The Olympia-based Freedom Foundation requested the list of names in October following last summer’s U.S. Supreme Court ruling in Harris v. Quinn that home healthcare workers are not full-fledged state employees and, therefore, cannot be required to pay money to a labor union as a condition of employment.
The Freedom Foundation, a nonprofit, free-market think and action tank, requested the names of all the employees who receive public funds through DSHS — many of whom don’t even realize the union is deducting mandatory dues from their paychecks — so it can notify them of their newly acknowledged right to opt out of all payments to a union if they so choose.
Before the request could be honored, however, the agency notified the union, which filed a lawsuit to prevent mass defections and a huge loss in dues revenue.
During a preliminary hearing last fall, Thurston County Superior Court Judge Erik Price issued a temporary restraining order preventing the names from being released until the case could be heard.
On Friday, however, Price said DSHS must turn over the names — so long as the disclosure doesn’t make clear which employees are union members in good standing and which have requested to pay only a forced representation fee.
“Everyone who makes payments to the union — whether voluntarily as a member or involuntarily as a nonmember — will be in the records produced by DSHS,” Abernathy said, “so we got exactly what we asked for.”
Abernathy said the Freedom Foundation will meet with DSHS officials and the SEIU’s lawyers within the month to decide the ground rules for the disclosure.
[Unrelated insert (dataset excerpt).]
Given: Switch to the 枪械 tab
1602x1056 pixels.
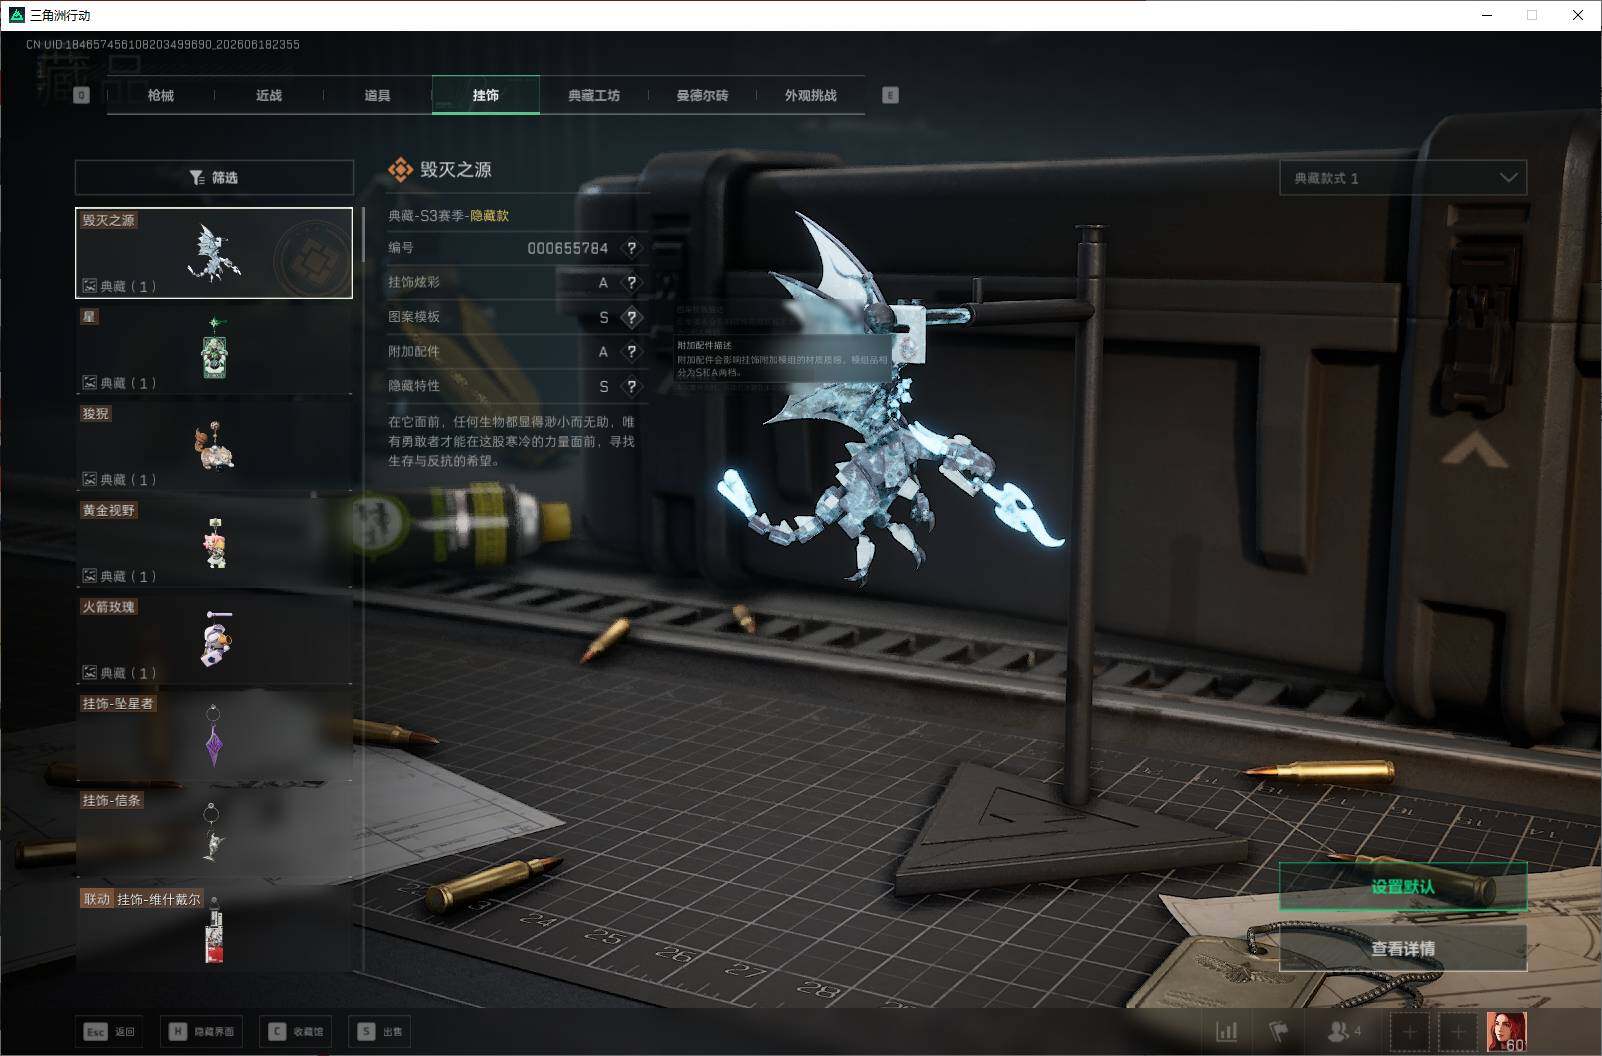Looking at the screenshot, I should click(x=161, y=95).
He also expects SEIU to file an appeal at that point to further delay release of the information.
“The Freedom Foundation’s goal is to ensure that all payments made by providers to the union are voluntary payments,” Abernathy said. “The union’s attempt to hide behind the First Amendment’s guarantee of free association is entirely hypocritical because many of the providers were compelled to become union members in the first place, and they have not been notified they can opt out.”
SEIU’s lawsuit also accused the Freedom Foundation of wanting to use the names for commercial purposes and argued that releasing the names of caregivers is tantamount to releasing the personal information of children and welfare recipients — information exempted from disclosure by the Public Records Act.
But Price rejected those arguments.
“As a practical matter, they’ve already lost the case,” Abernathy said. “We’re going to get the names, and we’re going to tell these people they don’t have to pay money to the union if they don’t want to. Providers we’ve been able to contact already have thanked us for doing so. Now we want to tell the rest of them.
“The only question at this point,” he said, “is how long the union can keep the case tied up in the courts to further withhold the truth from its own members.”